Everyday life in Wawonii villages involves inflicting and withstanding different types of violence. People accept certain forms of violence in order to avoid others. Although this sometimes involves overt, visible forms of violence, it is not limited to that. Undergoing a momentary form of physical violence such as circumcision may be a method of avoiding greater and more consequential forms of violence: social stigma, being forbidden from entering a mosque or going on the hajj, having prayers unheard and unanswered, and having one’s place in the universal community of Muslims known as the ummah called into question.
Inclusion in the ummah
Approximately 30 per cent of the world’s population has been circumcised. Although it is contested, male circumcision is practiced by some members of all three Abrahamic religions – Christianity, Judaism and Islam. In Muslim communities in Indonesia and beyond, there is a general consensus that boys must be circumcised in order to perform ablutions and enter a mosque. Muslims against circumcision often cite the Qur’anic command ‘Let there be no alteration in Allah’s creation (30:30)’. Muslims in support of male circumcision argue that three out of the four fundamental sections of Islamic law – the Sunnah (the Prophet Muhammad’s sayings), Ijma’ (the consensus by religious scholars) and Qiya (the legal reasoning based on the Qur’an) – clearly state that male circumcision must be performed by Muslims.
By linking Wawonii people to the ummah and situating them within a common religious community, circumcision in Wawonii displays certain constructive aspects. It may be understood as violence as a means of inclusion. Seen this way, the violence associated with circumcision is not merely about repression or destruction – it is also productive. In linking people to the ummah, it helps produce and perpetuate relations between Muslims around the globe. As Wawonii people pointed out to me, a circumcised child enters the ummah, becoming a fully recognised member of the greater community of Muslims. Circumcision thereby creates linkages. Processes of separation and integration were being enacted as ‘Bismillah ar-Rahman ar-Rahim’ was said above the old table that stank of fish. As they were dispossessed of their foreskins, the boys, deemed clean enough to perform ablutions and enter mosques to pray, secured their positions within the ummah.
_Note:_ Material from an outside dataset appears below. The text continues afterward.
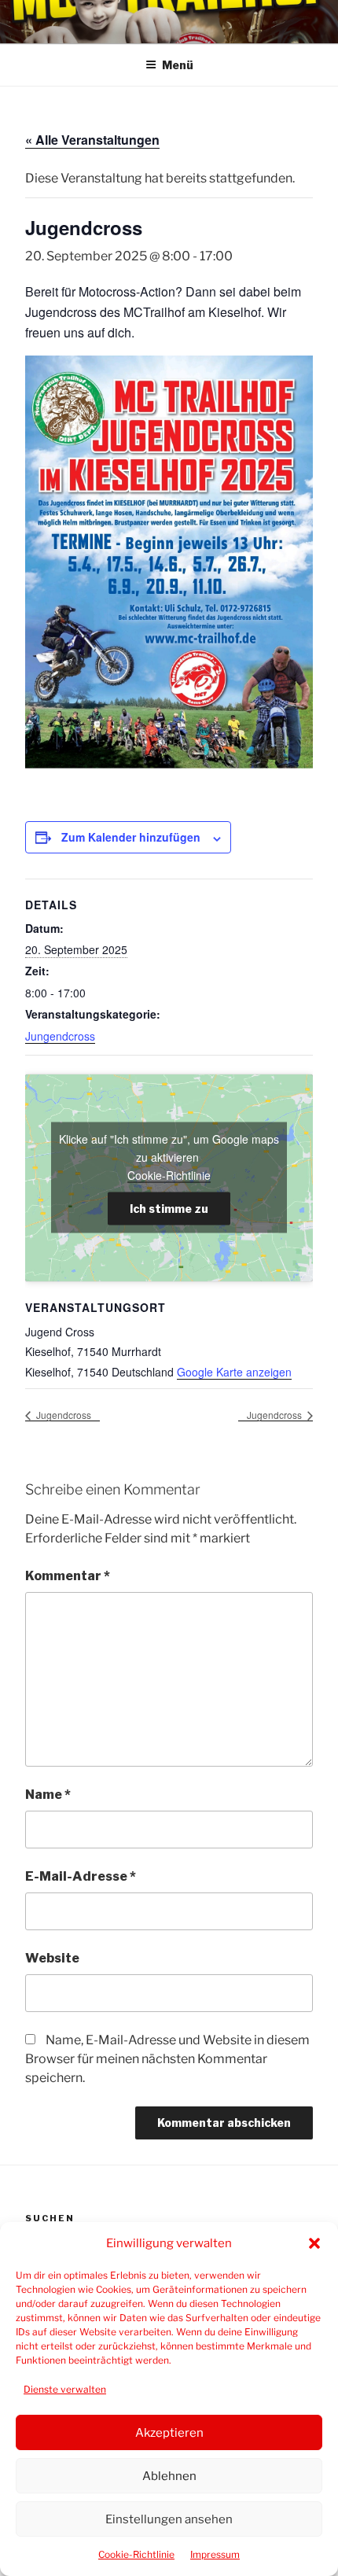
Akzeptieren (169, 2433)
The Wawonii people I spoke with clearly saw the practice of circumcision as one condition of entry into the ummah. The social requirement to be circumcised was closely associated with local conceptions of cultural, moral and religious belonging. Circumcised boys were welcomed into local, national and global communities of Muslim men. Circumcision conferred on them the rights and responsibilities of being a member of these groups. Furthermore, such membership acted as a counterbalance against perceptions of being a peripheral, unimportant, ‘traditional’ group of people (compared with, say, the Javanese). As they conveyed in their conversations with me, Wawonii people therefore saw circumcision as being a positive act in the long-term, despite the possibility of short-term pain, humiliation or even infection. Done in the prescribed manner, circumcision shows the body to be a space where social, physical and religious transitions occur.
Entertainment, violence or inclusion? Willingly or not, as they submitted to the blade, these pre-pubescent boys were caught up in a hasty practice encompassing all three.